Well, the latest generations are catching onto all of that much more swiftly than The "Greatest" or we Boom babies, and Greg Lewis is one solid example. The guy started in hip-hop, digs the hell out of pop, rock, and classical, and used to be a human beat box while studying piano. Heh!, sounds a lot like some of us past and present hippies, but, with Organ Monk: American Standard, the B-3 fanatic jumps into the deep end of the pool. Take Lulu's Back in Town as just one instance. That staccato ositinato that drummer Jeremy Bean Clemons exhibits so clearly in a passage, and then in mutations elsewhere in the cut, just slays me, not to mention bringing back echoes of Ronald Shannon Jackson's muscularity and invention. The rest of the band gambols and frolics above him, and Lewis takes on an anthemic be-bop that emphasizes the odd but groovin' time signature.

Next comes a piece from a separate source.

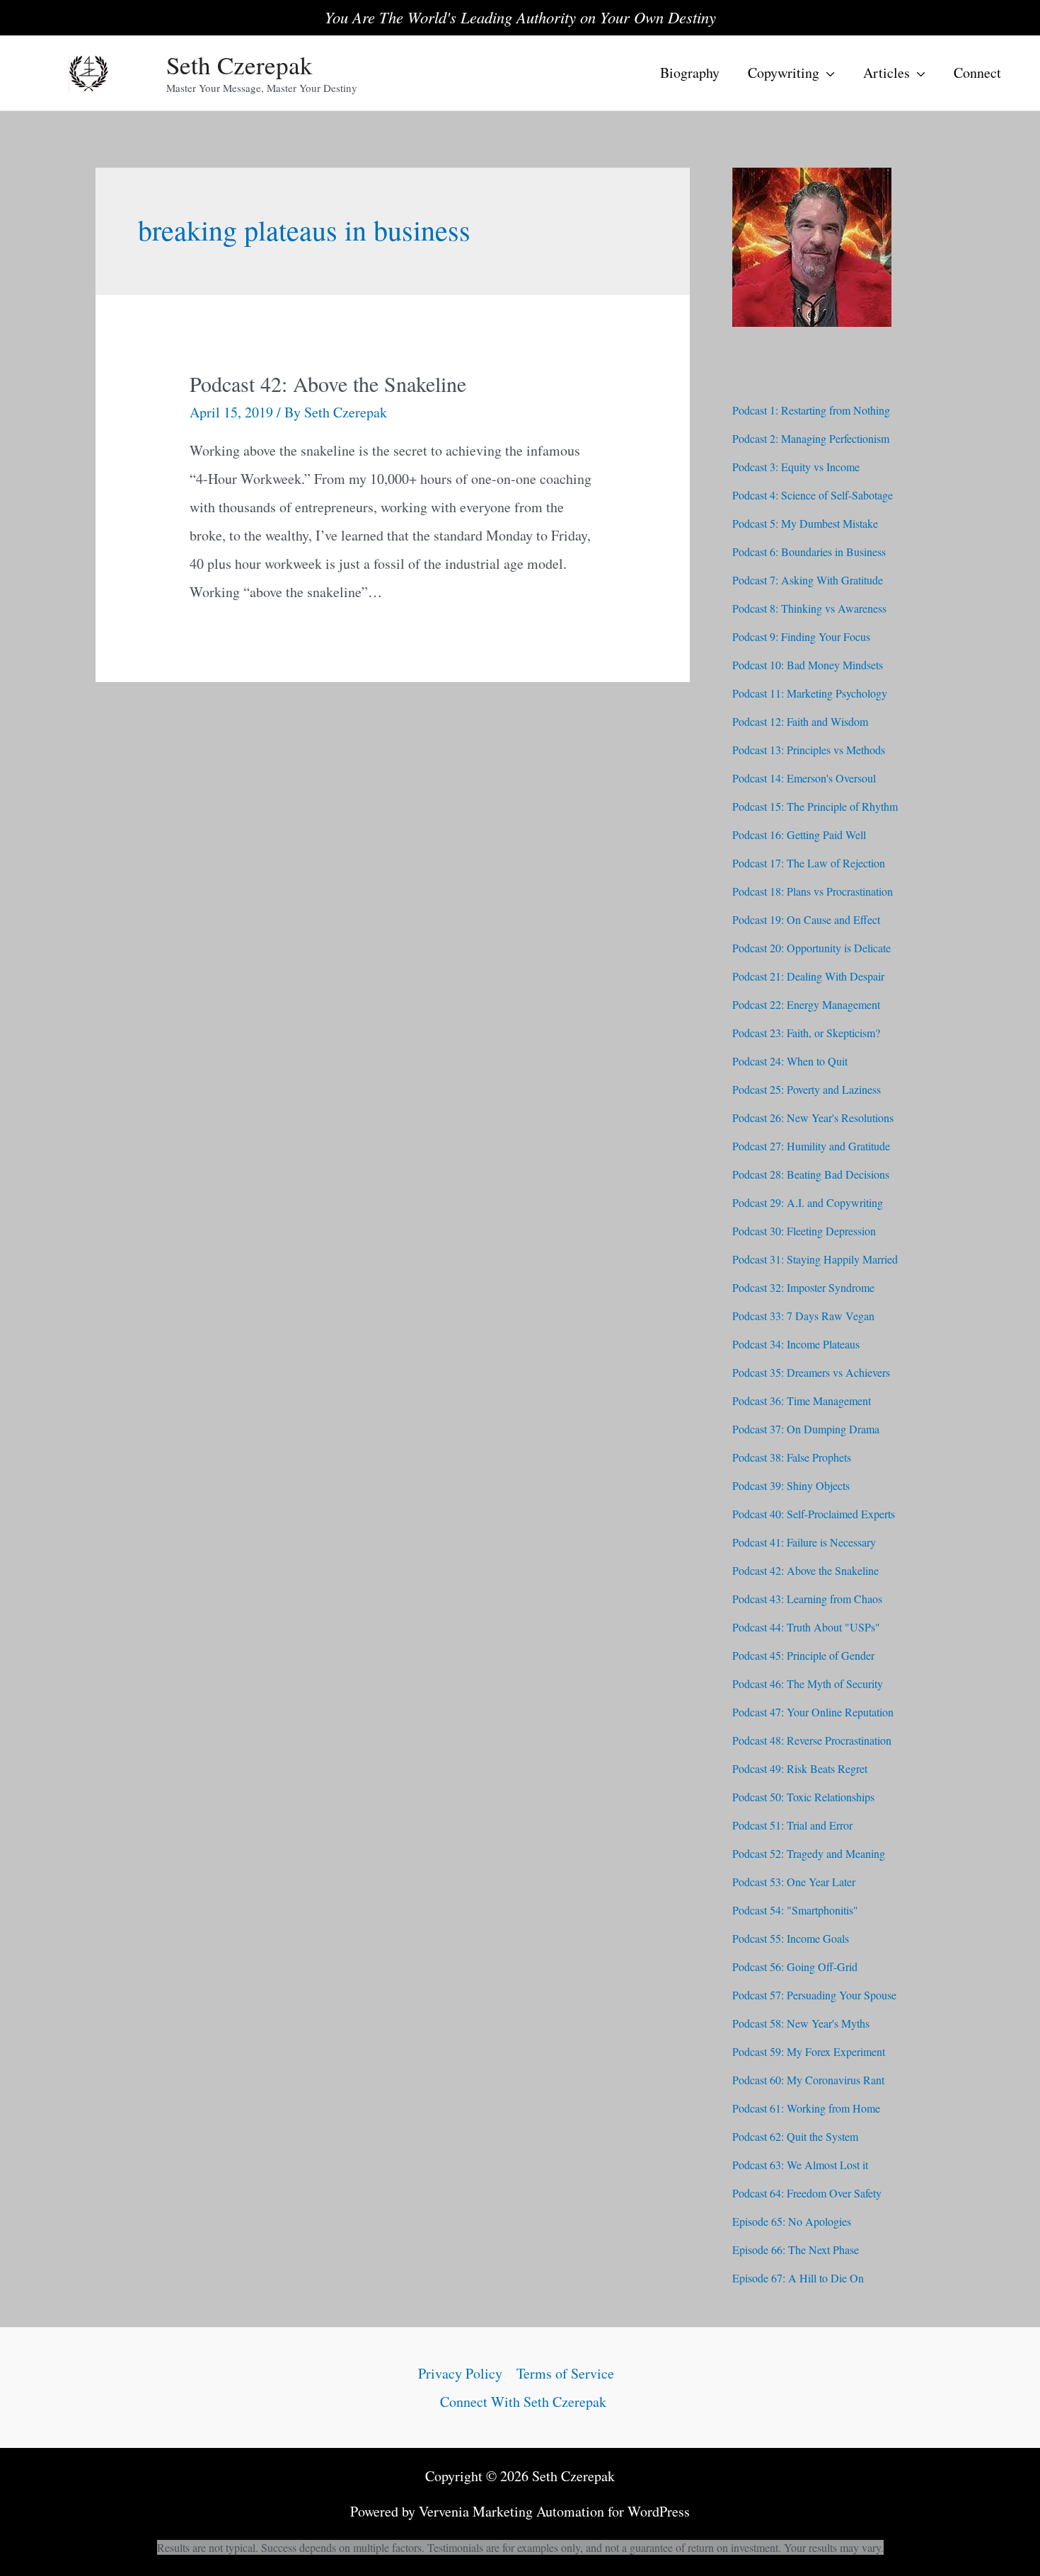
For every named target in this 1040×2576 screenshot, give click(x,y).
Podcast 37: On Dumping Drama (805, 1428)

Nice Work if You can Get It continues the spirit of Lulu but more in a chopped up smooth vibe, satiny in the main melodics but many times wrenched out of self-complementarity to provide its own surreal contrast, a damned clever take. The disc has already nabbed a 2013 Jazz Awards nomination, and just the slightest listen reveals why: it's completely faithful to the days when Thelonius Monk walked the Earth and just as audacious in its insistence on pulling everything forward, injecting no end of alarmingly righteous peculiarities. But I'm tellin' ya: keep an eye and an ear on Jeff Clemons. That guy is a monster skinspounder and will soon be, I have no doubt whatsoever, a benchmark reference for critics and musicians alike. He doesn't just keep time or add to the conversation or jump up the rhythm section, this stickswielder makes 100% percussive music, and that's rarer than hen's teeth and unicorn horns.
Oh, and the release comes in a quadra-fold with three pages of great insights from crit Howard Mandel, and you hafta read the entire essay to really get the full monty here. Trust me, this writer knows what's what when it comes to jazz, and he places Lewis' work perfectly into its niche.